More Than 10,000 Scientists Sign Barrington Declaration Petition Saying Current COVID Lockdowns are 'Producing Devastating Effects'

Over 10,000 scientists have signed the Great Barrington Declaration, a petition that suggests that COVID-19 lockdowns are "producing devastating effects on short and long-term public health."

The Great Barrington Declaration, which is named after the town in Massachusetts that it was signed in, currently has signatures from 10,233 medical and public health scientists, 27,860 medical practitioners and 504,875 concerned citizens.

The number of signatures the declaration has received is an increase from October 7, when it had signatures from at least 2,826 medical and public health scientists, 3,794 medical practitioners and more than 60,000 members of the general public.
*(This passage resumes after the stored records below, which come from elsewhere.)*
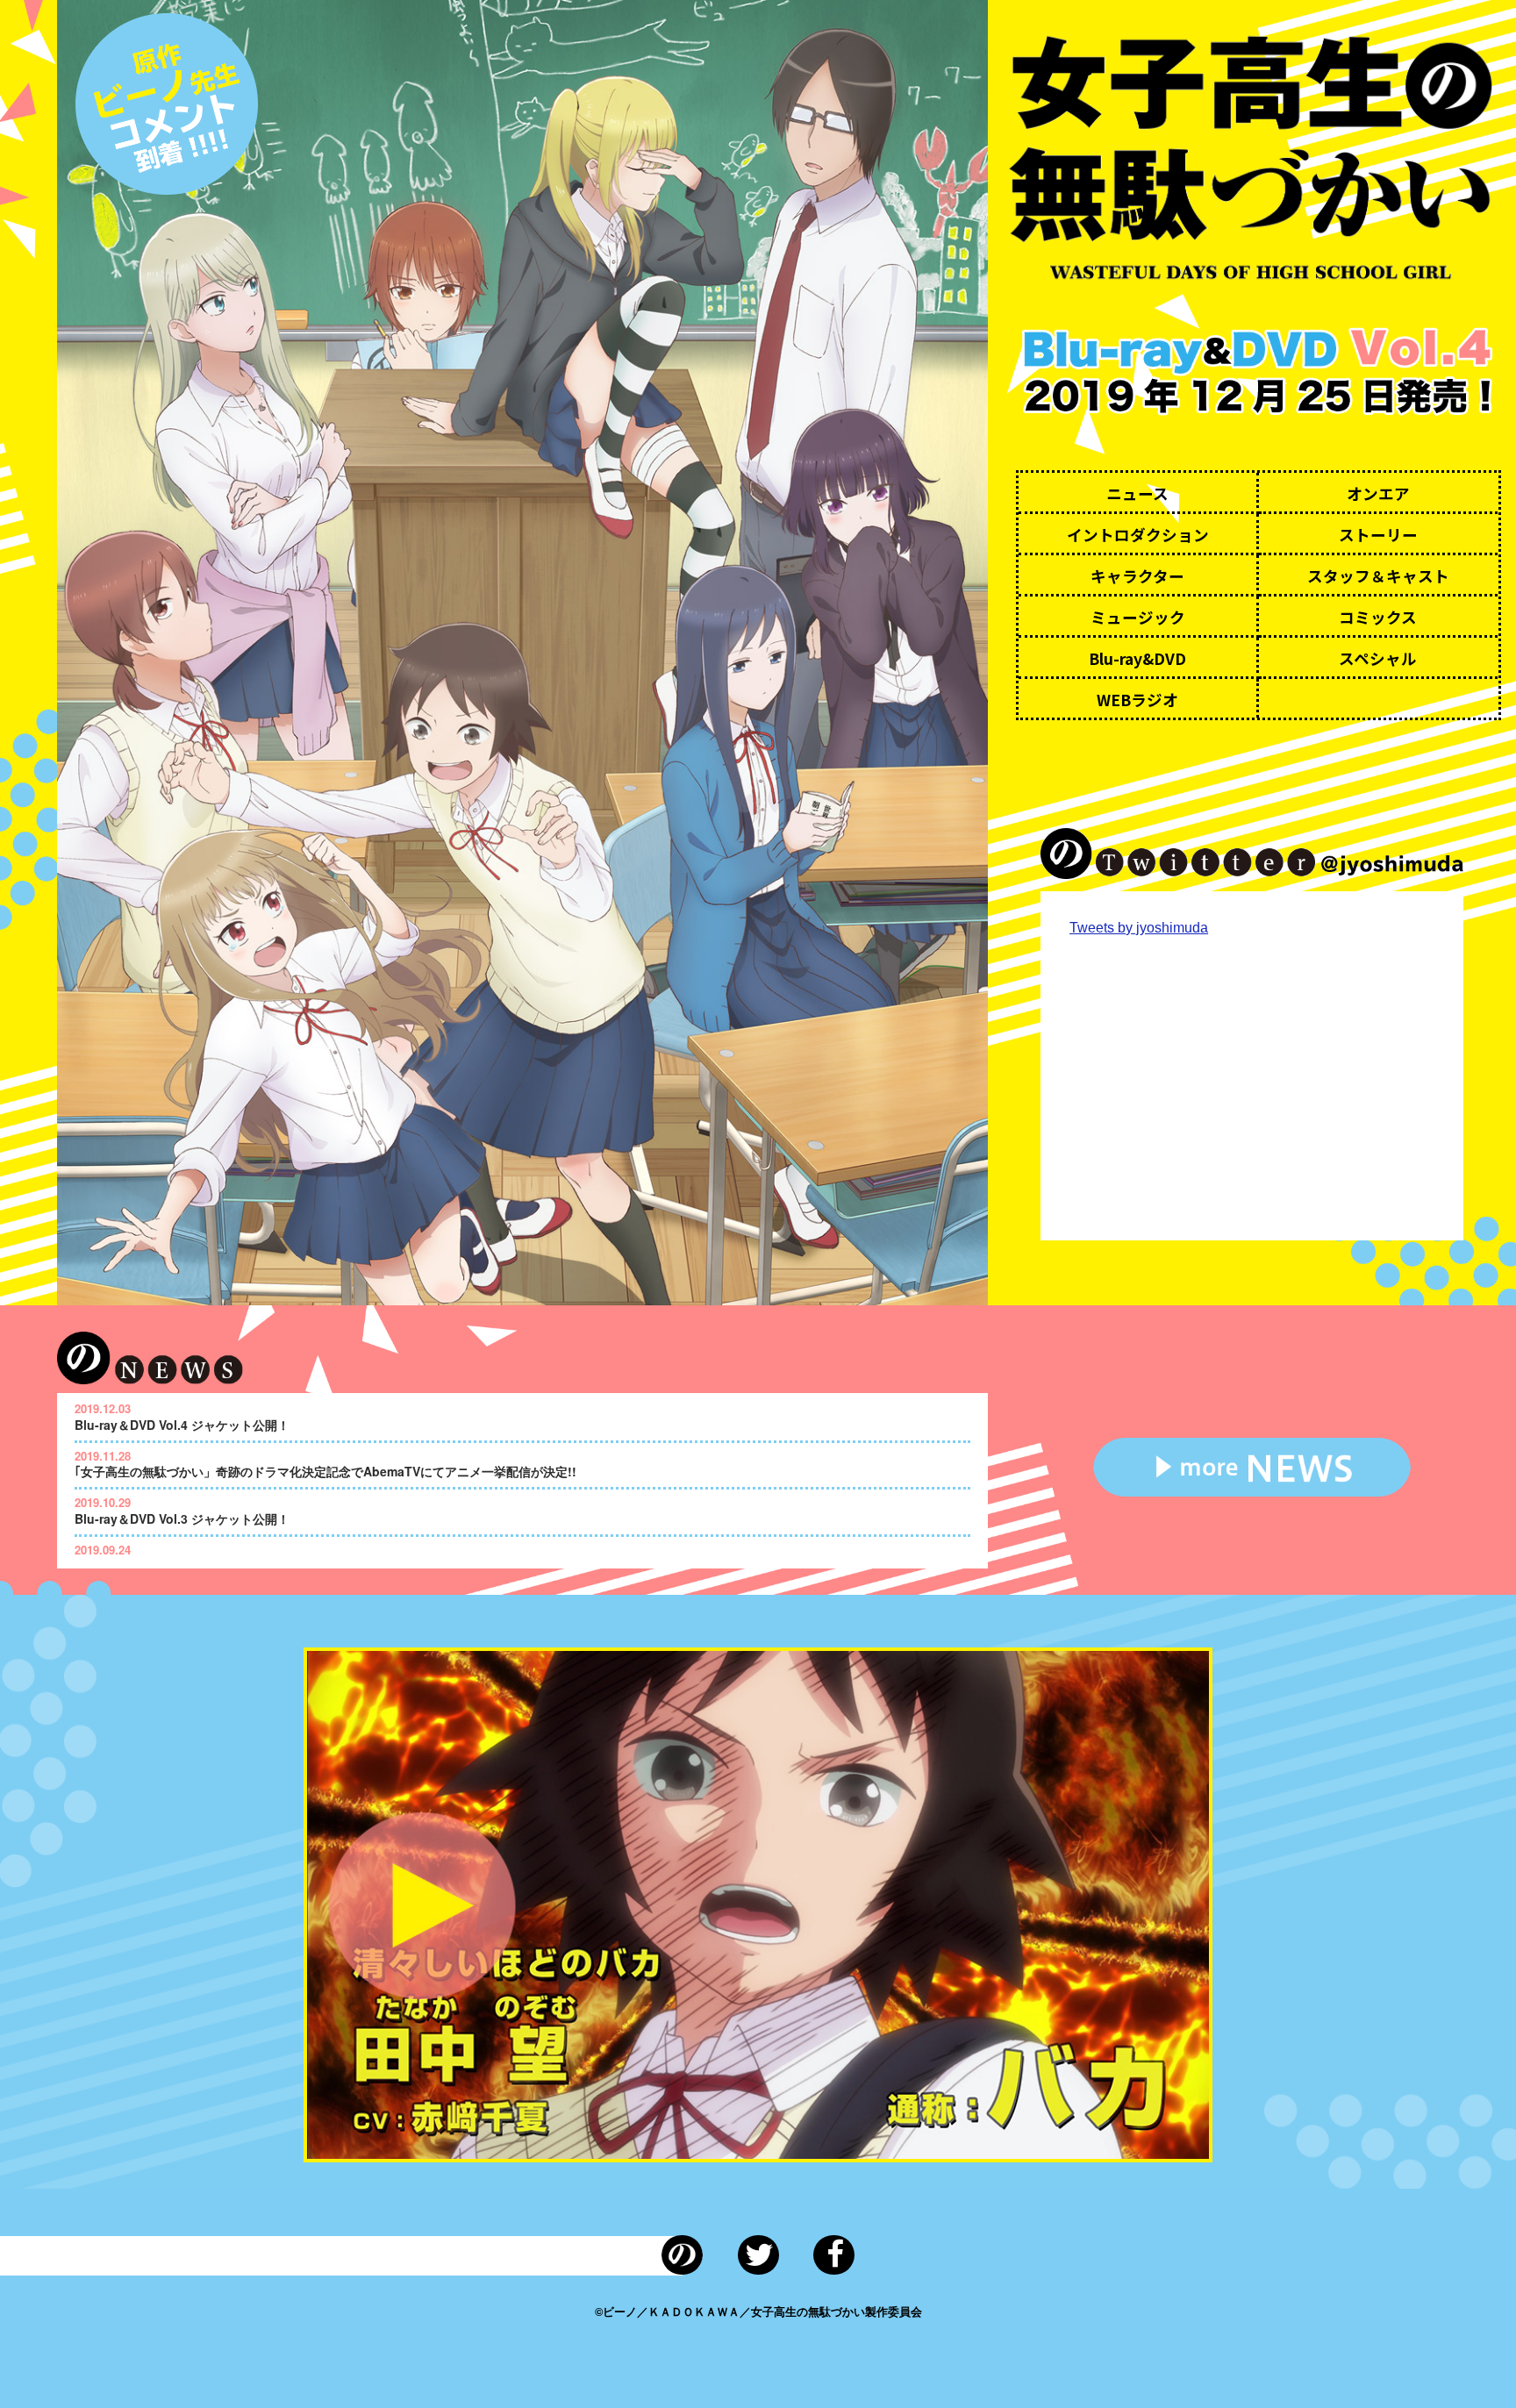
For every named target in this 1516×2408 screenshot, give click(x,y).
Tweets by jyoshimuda (1138, 927)
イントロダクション (1138, 535)
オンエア (1378, 493)
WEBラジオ (1137, 700)
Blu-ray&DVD (1137, 658)
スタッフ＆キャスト (1378, 576)
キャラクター (1137, 576)
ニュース (1137, 493)
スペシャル (1378, 658)
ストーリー (1378, 535)
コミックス (1378, 617)
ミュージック (1138, 617)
The petition's co-authors include Dr. Martin Kulldorff, a professor of medicine at Harvard University, Dr. Sunetra Gupta, a professor at Oxford University, and an epidemiologist with expertise in immunology, vaccine development, and mathematical modeling of infectious diseases and Dr. Jay Bhattacharya, a professor at Stanford University Medical School.

As the petition begins, the authors explain that "As infectious disease epidemiologists and public health scientists we have grave concerns about the damaging physical and mental health impacts of the prevailing COVID-19 policies," and note that they recommend an approach called "Focus Protection."
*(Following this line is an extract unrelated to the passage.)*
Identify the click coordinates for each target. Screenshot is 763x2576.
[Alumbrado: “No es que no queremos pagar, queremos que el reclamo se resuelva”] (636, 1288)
"Coming from both the left and right, and around the world, we have devoted our careers to protecting people. Current lockdown policies are producing devastating effects on short and long-term public health," the petition states.

According to the petition, the authors believe that the current lockdowns—put in place to mitigate the spread of the novel coronavirus—have caused "lower childhood vaccination rates, worsening cardiovascular disease outcomes, fewer cancer screenings and deteriorating mental health" which are leading to a greater excess mortality rate in the near future.

Coronavirus Lockdowns
A demonstrator holds a sign at the Virginia State Capitol on April 16, 2020 in Richmond, Virginia. Zach Gibson/Getty

"As immunity builds in the population, the risk of infection to all—including the vulnerable—falls. We know that all populations will eventually reach herd immunity," the petition states. "Our goal should therefore be to minimize mortality and social harm until we reach herd immunity."

While the petition states that "adopting measures to protect the vulnerable should be the central aim of public health responses to COVID-19," it also notes that "those who are not vulnerable should immediately be allowed to resume life as normal."

Despite the declaration suggesting that mortality and social harm should be minimized until herd immunity is reached, one of the co-authors, Dr. Martin Kulldorff, previously told Newsweek via email, that they "are not advocating a 'herd immunity strategy'."

"Herd immunity is not a strategy, but a scientifically proven phenomena, just like gravity, and you would not say that an airplane pilot is using a 'gravity strategy' to land a plane. No matter what strategy is used, we will reach herd immunity sooner or later, just as an airplane will reach the ground one way or another," Kulldorff said.

Dr. Jay Bhattacharya, another co-author also told Newsweek that "In our letter, we are calling for a focused protection plan that uses our considerable resources to protect the vulnerable (specifically older people and others who face a high risk of dying should they become infected), while lifting the general lockdown on people who face a very low mortality risk from COVID-19 infection."

Newsweek reached out to Dr. Sunera Gupta for comment but did not receive a response in time for publication.